KTK’nun 111/2. maddesinde “bu kanunda öngörülen hukuki sorumluluğu kaldıran veya daraltan anlaşmalar geçersizdir. Tazminat miktarlarına ilişkin olup da, yetersiz veya fahiş olduğu açıkça belli olan anlaşmalar veya uzlaşmalar
yapıldıkları tarihten başlayarak iki yıl içinde iptal edilebilir” hükmüne yer verilmiştir. Yasanın bu hükmünden yararlanmak için ibra belgesinin iptalini açıkça veya ayrıca istenmesine gerek olmayıp, dava sırasında bu husus ileri sürülebileceği gibi, yapıldığı tarihten itibaren 2 yıl içinde hükümlerinin kabul edilmediğine ilişkin bir irade açıklaması da yeterlidir.
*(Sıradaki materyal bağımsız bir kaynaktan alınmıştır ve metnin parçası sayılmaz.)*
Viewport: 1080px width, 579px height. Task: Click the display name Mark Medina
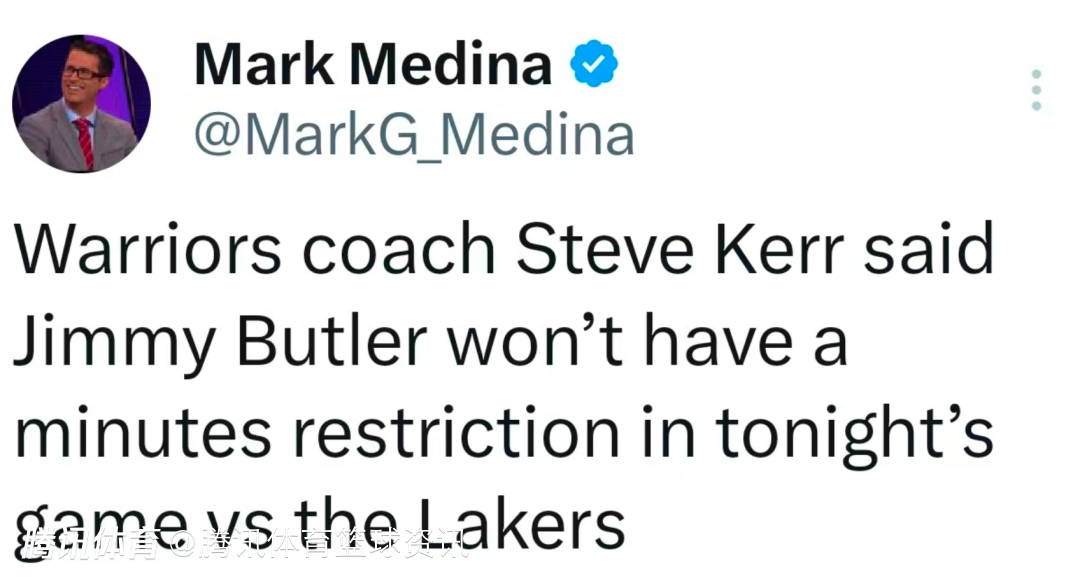(373, 65)
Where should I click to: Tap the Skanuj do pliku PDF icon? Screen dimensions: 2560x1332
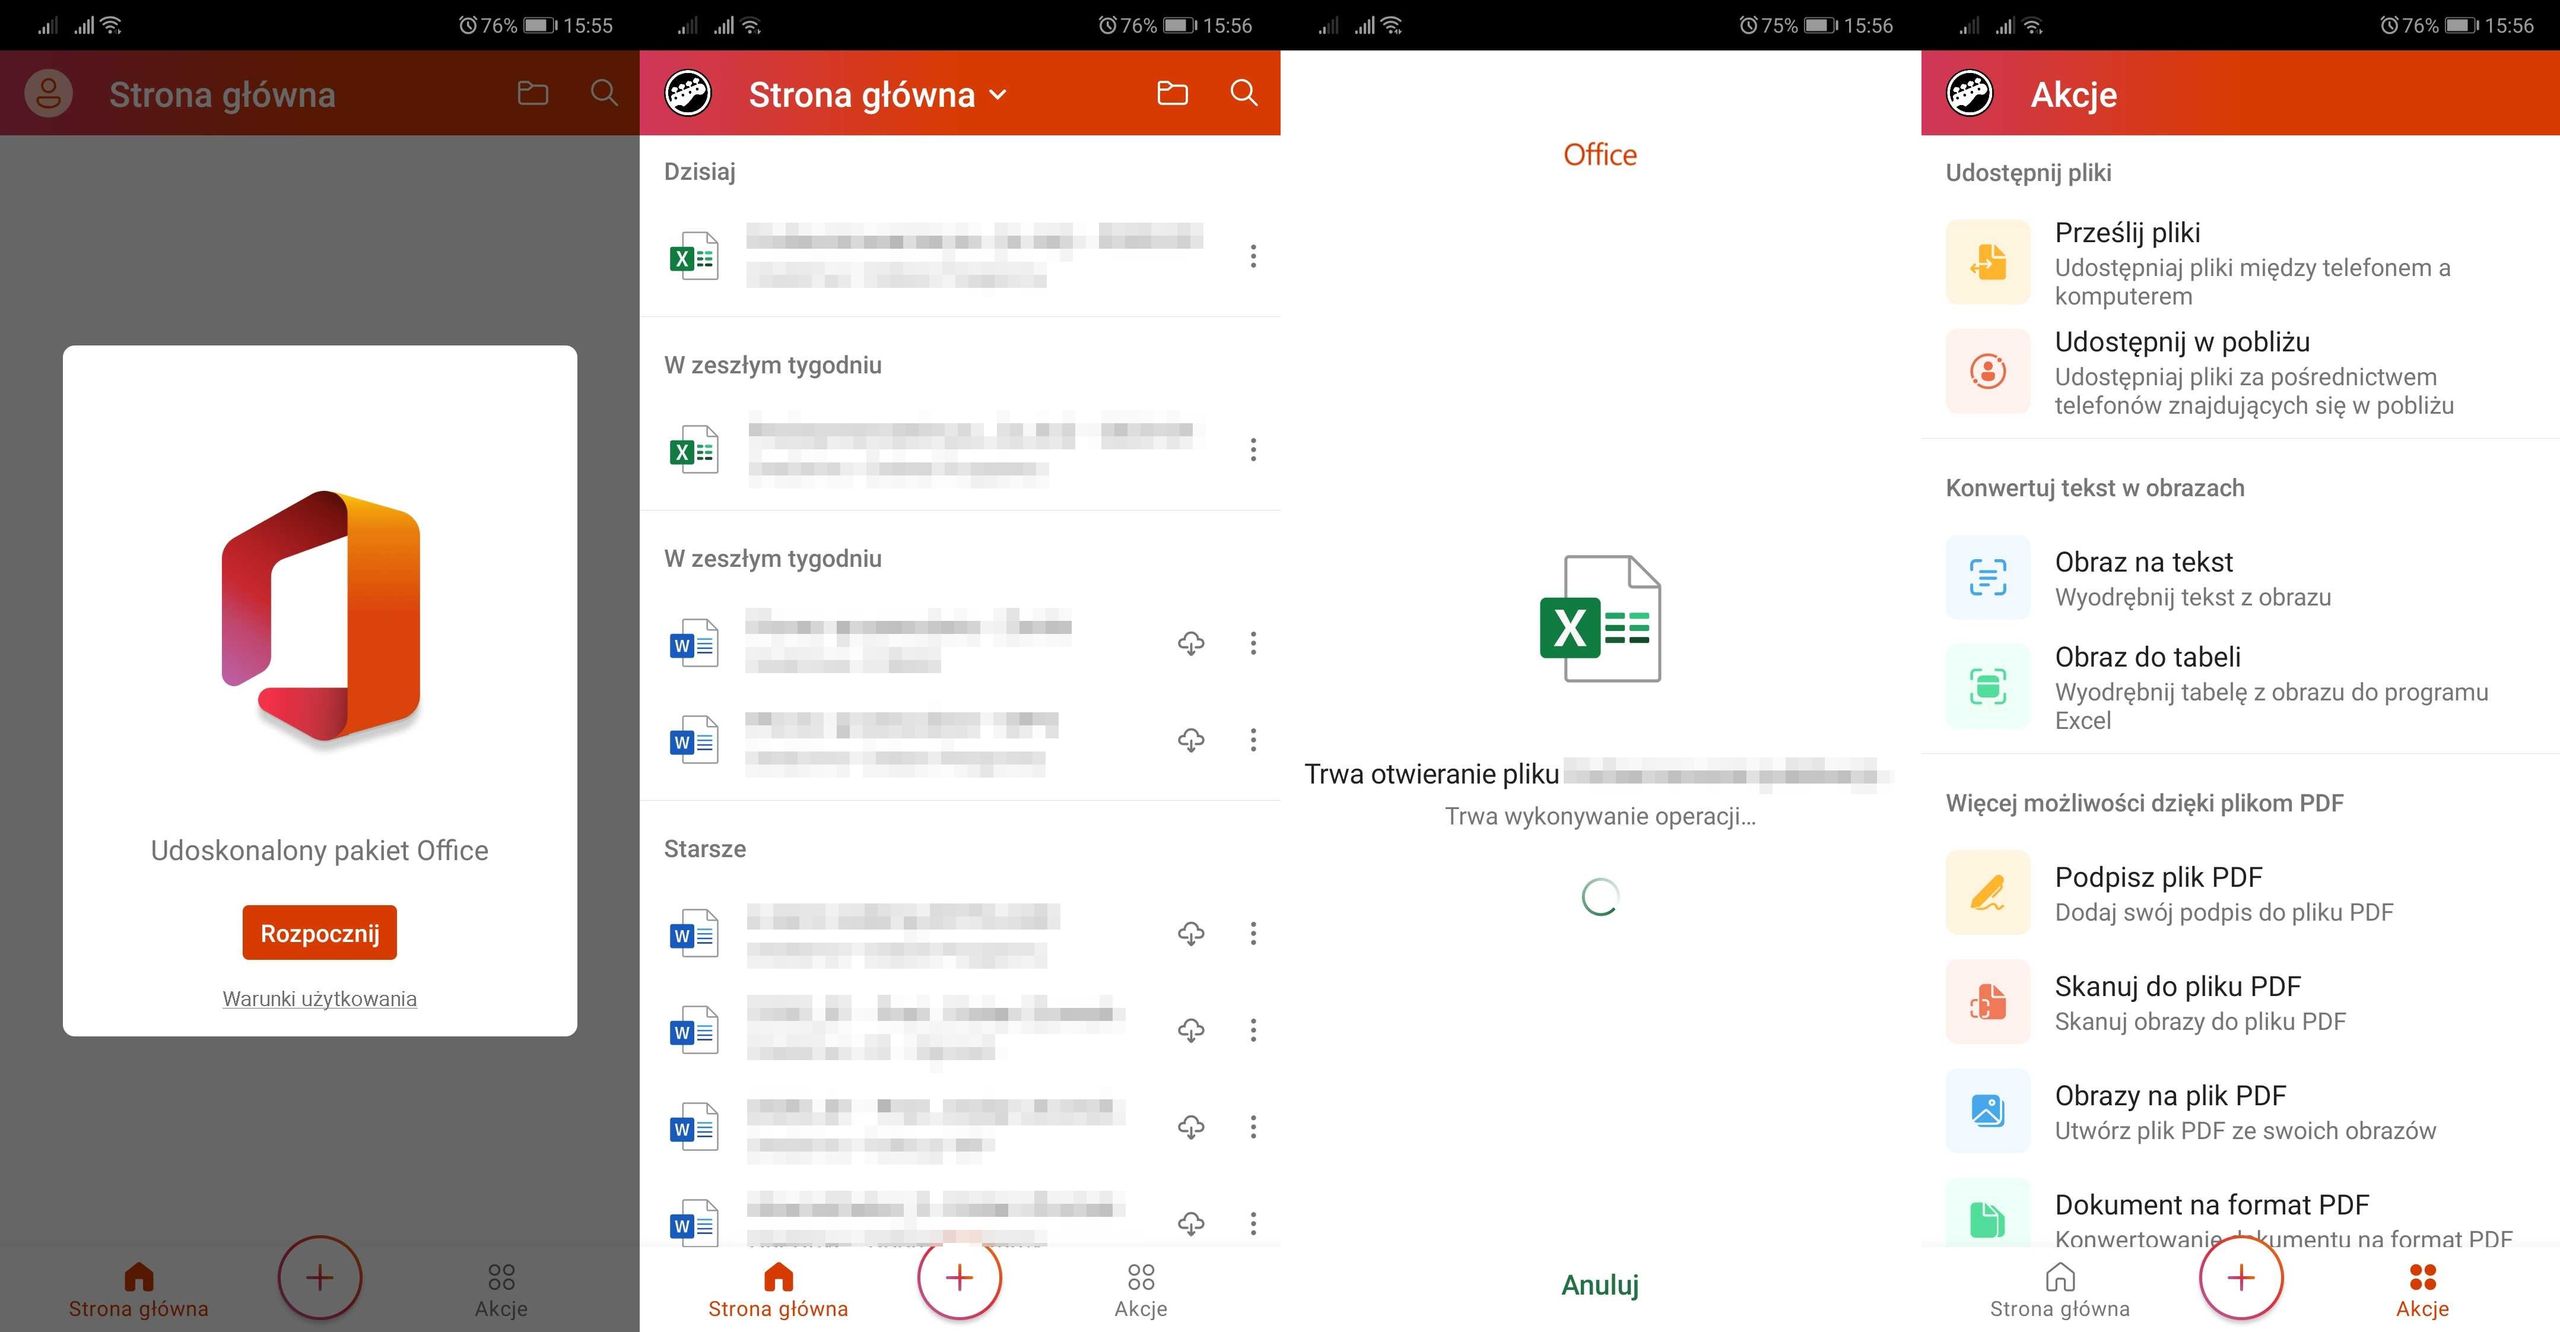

Bu düzenlemeye göre açılan dava süresinde olup, mahkemece yapılacak iş, ilk önce ödeme tarihi itibariyle yapılan ödemenin yetersiz olup olmadığının belirlenmesidir. Bunun için ödeme tarihi verileri dikkate alınarak yapılacak hesaplama sonucu bulunacak tutar ile ödeme miktarının karşılaştırılarak, ödemenin yeterli bulunması halinde, ibra nedeni ile davanın reddine karar verilmesi gerekir. Şayet ödemenin yetersiz olduğu anlaşılırsa, bu kez karar tarihine en yakın veriler dikkate alınarak tazminat hesaplanmalı ve zarar ve yarar denkleştirilmesi ilkesi gereğince, davalı tarafından yapılan ödemeye hesaplama yapıldığı tarihe kadar geçen süre için yasal faiz uygulanarak, hesaplanan tutardan mahsup edilmelidir. Mahkemece, eksik incelemeyle, yazılı şekilde davanın reddine karar vermesi doğru olmamıştır.
SONUÇ: Yukarıda açıklanan nedenlerle, davacılar vekilinin temyiz itirazlarının kabulüyle hükmün BOZULMASINA peşin alınan harcın istek halinde temyiz eden davacılara geri verilmesine 11.9.2014 gününde oybirliğiyle karar verildi.